The problem | Output nothing but the lines from the one holding "Click the y-axis tick label '4'" to the end of the listing. Reproduce them exactly, without the pictures.

■ ■ ■ ■

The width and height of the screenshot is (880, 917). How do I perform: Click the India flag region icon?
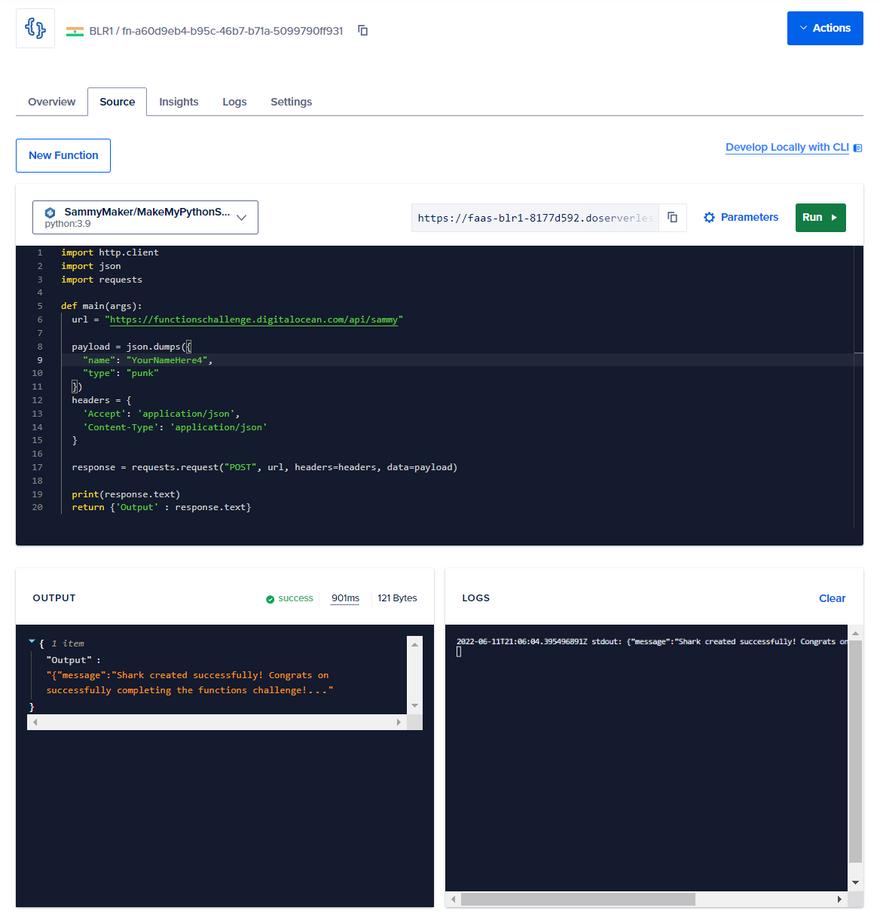tap(74, 31)
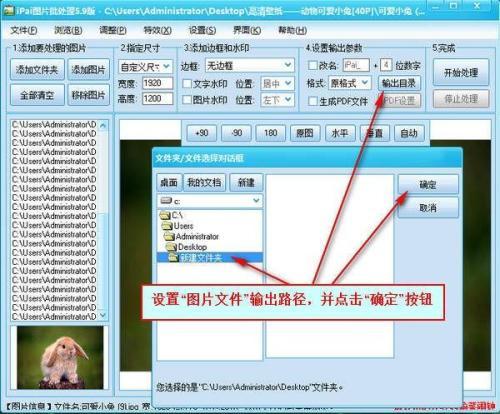This screenshot has width=500, height=414.
Task: Click the 宽度 input field showing 1920
Action: pos(158,83)
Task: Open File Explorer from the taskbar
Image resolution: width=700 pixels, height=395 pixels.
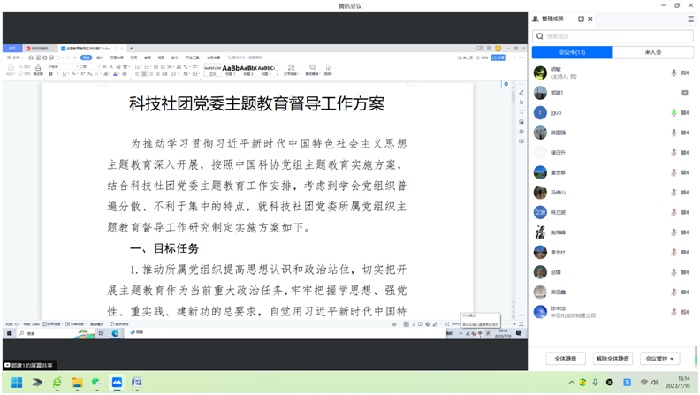Action: [77, 382]
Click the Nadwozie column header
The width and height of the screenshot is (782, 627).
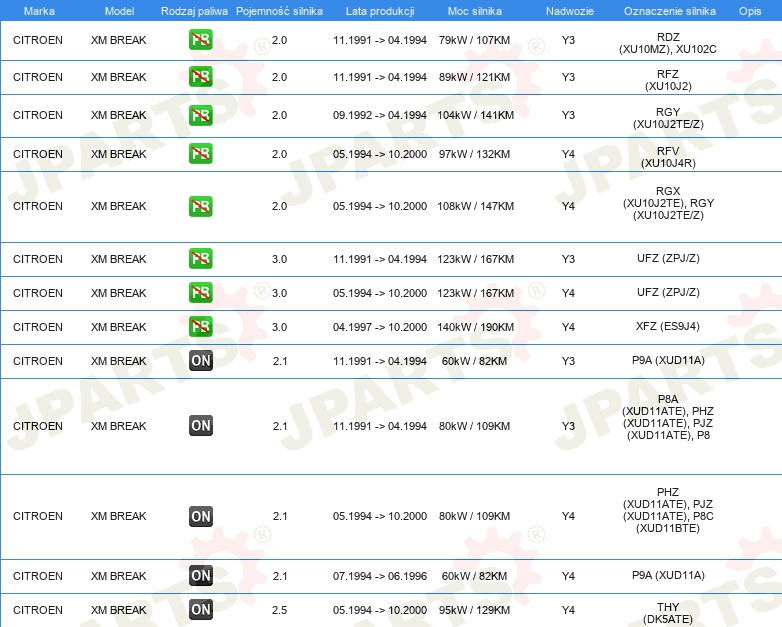570,11
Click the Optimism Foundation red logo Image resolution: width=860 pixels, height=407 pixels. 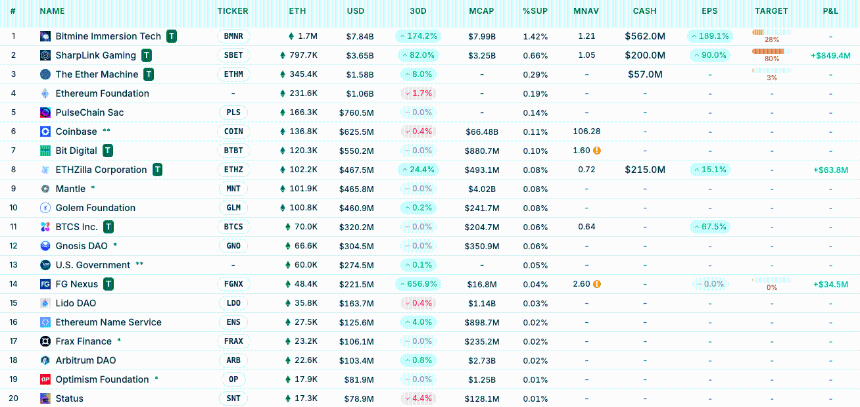click(46, 379)
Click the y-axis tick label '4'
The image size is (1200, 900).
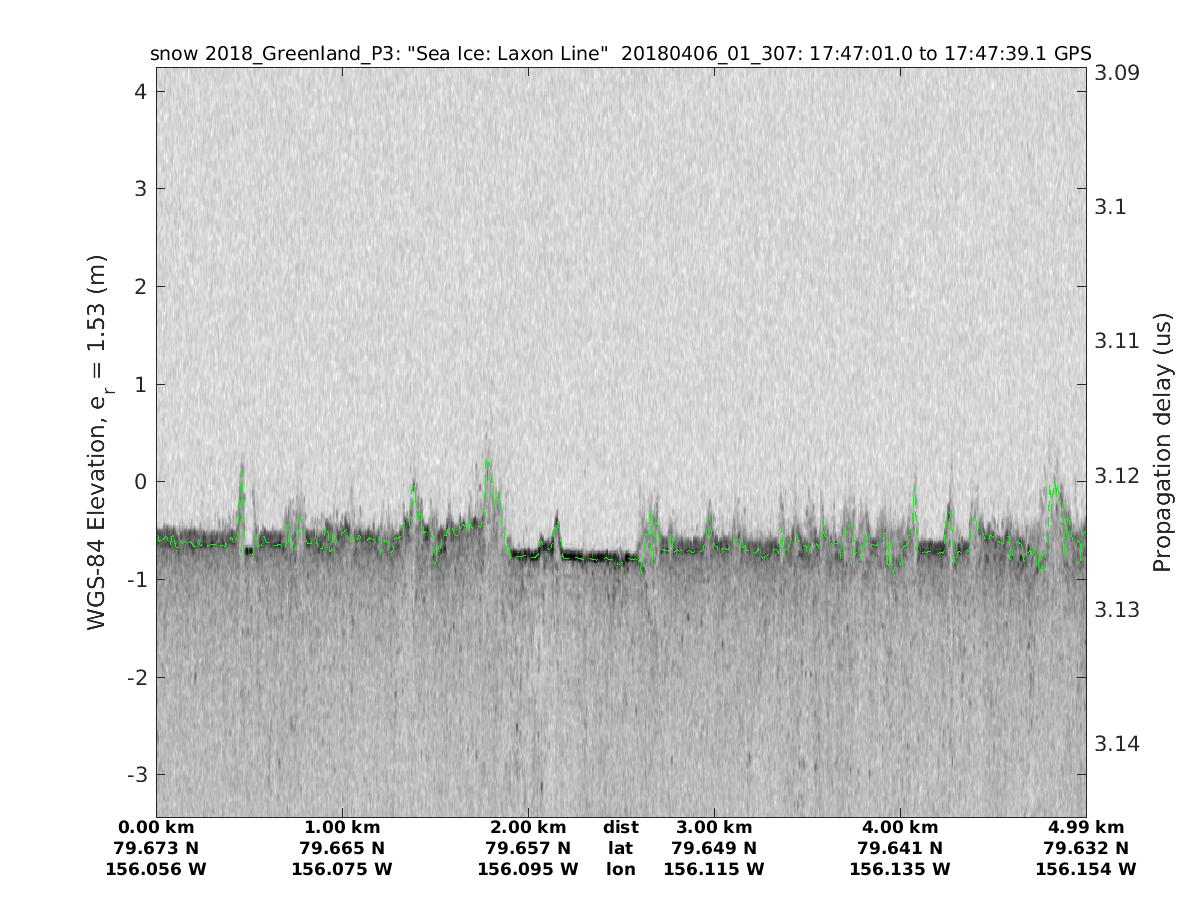point(141,91)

■ ■ ■ ■

Solved exercise |
Click the y-axis tick label '4'
The image size is (1200, 900).
point(141,91)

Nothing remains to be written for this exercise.